Je me suis aussi posée cette question, car, au départ, si peu de temps après la greffe, cela me semblait impossible de l’écrire. Difficile de décrire, de sublimer ce que j’ai traversé, de partager ce parcours avec ceux qui, un jour, ont affaire à des questions aussi existentielles que d’avoir besoin de l’organe d’un autre pour continuer à vivre. L’écriture est, pour moi depuis 20 ans, un besoin absolu, et quoi de plus vital que d’écrire pour se sentir en vie ?

Vous doutiez-vous qu’un jour vous seriez vous aussi atteinte de la maladie qui frappe les femmes de votre famille ?

Non. Je connaissais par cœur l’histoire de ce gène familiale qui emporté toutes les femmes de ma famille maternelle. Mais j’étais dans le déni, je me suis voilé la face toute ma vie. Un matin, c’était un vendredi, je devais passer chercher ma mère après sa dialyse, elle était enchainée à cet appareil depuis 25 ans. Une heure avant de partir pour la retrouver, son infirmière m’a appelé pour me dire qu’elle venait de mourir. A partir de là, le rideau de fer est tombé.

Consigne 1: Résumez plus brièvement le paragraphe de l'extrait commençant par « Non. Je connaissais par cœur », en gardant ses faits essentiels.
Consigne 2: Selon l'extrait, depuis combien de temps la mère était-elle sous dialyse ?
Consigne 3: Traduisez en anglais cette phrase de l'extrait : « L’écriture est, pour moi depuis 20 ans, un besoin absolu, et quoi de plus vital que d’écrire pour se sentir en vie ? »

Enregistrements fournis:
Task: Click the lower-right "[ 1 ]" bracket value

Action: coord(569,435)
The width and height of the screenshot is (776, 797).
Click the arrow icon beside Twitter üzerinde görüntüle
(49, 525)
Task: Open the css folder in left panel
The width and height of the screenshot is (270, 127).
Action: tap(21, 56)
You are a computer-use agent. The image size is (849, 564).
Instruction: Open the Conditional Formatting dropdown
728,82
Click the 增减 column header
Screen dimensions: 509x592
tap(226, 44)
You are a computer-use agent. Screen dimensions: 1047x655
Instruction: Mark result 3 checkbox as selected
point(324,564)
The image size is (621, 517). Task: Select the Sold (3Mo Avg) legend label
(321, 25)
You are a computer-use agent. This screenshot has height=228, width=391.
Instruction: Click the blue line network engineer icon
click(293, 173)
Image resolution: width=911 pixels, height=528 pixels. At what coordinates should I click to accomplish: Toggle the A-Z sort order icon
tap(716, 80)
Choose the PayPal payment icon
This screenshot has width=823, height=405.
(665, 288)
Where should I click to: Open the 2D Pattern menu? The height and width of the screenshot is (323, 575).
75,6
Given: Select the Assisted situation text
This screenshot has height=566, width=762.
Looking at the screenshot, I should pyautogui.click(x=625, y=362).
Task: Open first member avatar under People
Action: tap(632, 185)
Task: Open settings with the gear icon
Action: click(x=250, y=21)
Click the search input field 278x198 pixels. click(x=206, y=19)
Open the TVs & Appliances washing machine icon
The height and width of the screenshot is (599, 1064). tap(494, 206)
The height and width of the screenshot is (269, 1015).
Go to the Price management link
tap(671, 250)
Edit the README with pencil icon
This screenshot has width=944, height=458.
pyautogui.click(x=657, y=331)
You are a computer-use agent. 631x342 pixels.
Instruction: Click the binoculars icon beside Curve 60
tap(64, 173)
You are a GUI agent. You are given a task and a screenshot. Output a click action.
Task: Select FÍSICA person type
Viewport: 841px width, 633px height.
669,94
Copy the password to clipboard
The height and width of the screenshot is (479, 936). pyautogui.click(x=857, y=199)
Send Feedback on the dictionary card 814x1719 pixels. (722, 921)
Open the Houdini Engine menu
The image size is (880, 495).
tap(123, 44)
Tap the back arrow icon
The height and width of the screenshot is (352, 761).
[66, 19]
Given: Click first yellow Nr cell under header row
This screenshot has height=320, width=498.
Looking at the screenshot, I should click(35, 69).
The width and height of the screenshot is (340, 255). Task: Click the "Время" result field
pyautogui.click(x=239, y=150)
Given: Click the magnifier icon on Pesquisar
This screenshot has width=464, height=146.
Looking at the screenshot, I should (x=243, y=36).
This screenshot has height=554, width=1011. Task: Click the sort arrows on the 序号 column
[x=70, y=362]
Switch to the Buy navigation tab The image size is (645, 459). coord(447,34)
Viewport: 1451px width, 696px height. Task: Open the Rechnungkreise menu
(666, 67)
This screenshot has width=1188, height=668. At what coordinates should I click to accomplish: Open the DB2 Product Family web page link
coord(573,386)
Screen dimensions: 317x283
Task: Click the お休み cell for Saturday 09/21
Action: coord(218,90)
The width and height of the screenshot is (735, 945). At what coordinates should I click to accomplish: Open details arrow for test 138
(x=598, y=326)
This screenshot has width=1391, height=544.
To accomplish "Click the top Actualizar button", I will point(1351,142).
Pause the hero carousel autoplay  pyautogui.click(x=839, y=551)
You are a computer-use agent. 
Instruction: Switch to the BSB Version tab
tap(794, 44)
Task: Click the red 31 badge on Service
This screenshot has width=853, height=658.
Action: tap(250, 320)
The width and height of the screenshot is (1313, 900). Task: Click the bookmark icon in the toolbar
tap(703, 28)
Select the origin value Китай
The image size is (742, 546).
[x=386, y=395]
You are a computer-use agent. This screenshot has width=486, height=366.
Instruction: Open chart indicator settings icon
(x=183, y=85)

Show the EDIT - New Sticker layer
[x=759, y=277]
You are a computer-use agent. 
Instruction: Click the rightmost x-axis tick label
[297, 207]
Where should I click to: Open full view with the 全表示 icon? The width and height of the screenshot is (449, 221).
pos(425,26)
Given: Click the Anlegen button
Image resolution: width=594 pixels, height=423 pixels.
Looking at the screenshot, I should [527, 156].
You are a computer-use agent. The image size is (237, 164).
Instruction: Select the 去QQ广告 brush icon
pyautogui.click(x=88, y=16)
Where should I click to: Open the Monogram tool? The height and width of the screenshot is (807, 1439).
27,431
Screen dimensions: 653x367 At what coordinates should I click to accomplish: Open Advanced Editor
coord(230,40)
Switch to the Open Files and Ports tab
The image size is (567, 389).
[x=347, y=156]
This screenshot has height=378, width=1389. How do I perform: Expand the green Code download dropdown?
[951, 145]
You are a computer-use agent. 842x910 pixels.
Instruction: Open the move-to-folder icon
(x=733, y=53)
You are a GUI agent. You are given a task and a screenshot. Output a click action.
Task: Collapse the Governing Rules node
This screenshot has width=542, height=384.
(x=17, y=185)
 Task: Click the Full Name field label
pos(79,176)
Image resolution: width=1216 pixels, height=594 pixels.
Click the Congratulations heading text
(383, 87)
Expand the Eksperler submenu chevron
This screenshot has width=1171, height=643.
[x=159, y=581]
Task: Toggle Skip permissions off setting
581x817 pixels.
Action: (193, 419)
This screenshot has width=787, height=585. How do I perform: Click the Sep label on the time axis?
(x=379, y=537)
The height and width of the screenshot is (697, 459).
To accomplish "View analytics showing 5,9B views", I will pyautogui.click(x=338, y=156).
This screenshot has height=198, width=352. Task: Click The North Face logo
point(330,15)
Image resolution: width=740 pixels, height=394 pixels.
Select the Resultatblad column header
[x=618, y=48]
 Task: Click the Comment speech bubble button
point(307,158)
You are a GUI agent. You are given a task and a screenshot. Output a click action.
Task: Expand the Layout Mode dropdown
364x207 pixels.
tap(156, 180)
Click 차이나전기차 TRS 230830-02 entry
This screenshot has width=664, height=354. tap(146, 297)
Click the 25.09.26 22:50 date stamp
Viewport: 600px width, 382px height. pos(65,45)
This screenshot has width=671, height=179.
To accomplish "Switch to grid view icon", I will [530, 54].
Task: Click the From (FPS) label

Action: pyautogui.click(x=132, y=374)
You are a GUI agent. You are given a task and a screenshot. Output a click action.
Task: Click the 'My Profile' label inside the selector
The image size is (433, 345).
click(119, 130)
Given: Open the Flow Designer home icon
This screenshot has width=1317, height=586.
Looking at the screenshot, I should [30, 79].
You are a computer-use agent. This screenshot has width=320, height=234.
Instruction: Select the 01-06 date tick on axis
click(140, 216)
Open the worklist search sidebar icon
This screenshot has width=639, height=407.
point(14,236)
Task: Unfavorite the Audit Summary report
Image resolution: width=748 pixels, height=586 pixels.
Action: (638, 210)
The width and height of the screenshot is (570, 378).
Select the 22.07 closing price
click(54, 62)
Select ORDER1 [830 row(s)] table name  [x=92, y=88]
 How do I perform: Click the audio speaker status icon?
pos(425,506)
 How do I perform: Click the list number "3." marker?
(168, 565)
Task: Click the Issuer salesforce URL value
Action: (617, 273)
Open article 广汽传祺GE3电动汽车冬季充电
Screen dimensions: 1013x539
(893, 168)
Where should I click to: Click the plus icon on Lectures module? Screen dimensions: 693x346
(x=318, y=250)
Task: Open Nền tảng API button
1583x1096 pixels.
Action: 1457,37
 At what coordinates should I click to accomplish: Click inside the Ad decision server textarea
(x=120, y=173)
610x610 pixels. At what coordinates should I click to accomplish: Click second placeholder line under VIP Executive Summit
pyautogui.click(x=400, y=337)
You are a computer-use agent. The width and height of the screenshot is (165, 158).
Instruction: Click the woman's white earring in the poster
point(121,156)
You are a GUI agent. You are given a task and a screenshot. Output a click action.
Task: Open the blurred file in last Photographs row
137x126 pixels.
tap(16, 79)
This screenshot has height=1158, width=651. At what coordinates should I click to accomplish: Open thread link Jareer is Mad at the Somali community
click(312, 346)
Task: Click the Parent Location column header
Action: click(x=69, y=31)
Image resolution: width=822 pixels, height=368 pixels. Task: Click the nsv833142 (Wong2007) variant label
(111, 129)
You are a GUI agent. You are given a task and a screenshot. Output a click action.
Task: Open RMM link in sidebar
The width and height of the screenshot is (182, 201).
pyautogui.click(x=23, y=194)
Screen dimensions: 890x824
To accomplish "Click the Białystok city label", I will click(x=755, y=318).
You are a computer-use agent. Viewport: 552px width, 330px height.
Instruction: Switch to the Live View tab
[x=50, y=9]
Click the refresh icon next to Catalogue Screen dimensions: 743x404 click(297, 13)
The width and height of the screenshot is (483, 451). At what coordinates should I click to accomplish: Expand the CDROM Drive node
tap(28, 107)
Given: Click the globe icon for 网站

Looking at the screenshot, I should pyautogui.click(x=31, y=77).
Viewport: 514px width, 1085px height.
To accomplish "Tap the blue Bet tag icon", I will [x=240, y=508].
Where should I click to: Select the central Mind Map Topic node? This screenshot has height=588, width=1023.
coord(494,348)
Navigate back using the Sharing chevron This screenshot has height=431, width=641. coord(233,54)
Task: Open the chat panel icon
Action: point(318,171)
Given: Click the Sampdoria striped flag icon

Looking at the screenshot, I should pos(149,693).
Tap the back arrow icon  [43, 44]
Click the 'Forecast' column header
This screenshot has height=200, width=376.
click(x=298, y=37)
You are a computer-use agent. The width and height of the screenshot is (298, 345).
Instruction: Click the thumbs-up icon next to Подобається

Résultat 1: Non. Je connaissais bien l'histoire du gène familial qui a emporté toutes les femmes de ma famille maternelle, mais j'ai vécu dans le déni. Un vendredi matin, une heure avant d'aller chercher ma mère après sa dialyse, qu'elle subissait depuis 25 ans, son infirmière m'a appelée pour m'annoncer sa mort. À partir de là, le rideau de fer est tombé.

Résultat 2: Depuis 25 ans.

Résultat 3: For 20 years, writing has been an absolute need for me, and what could be more vital than writing to feel alive?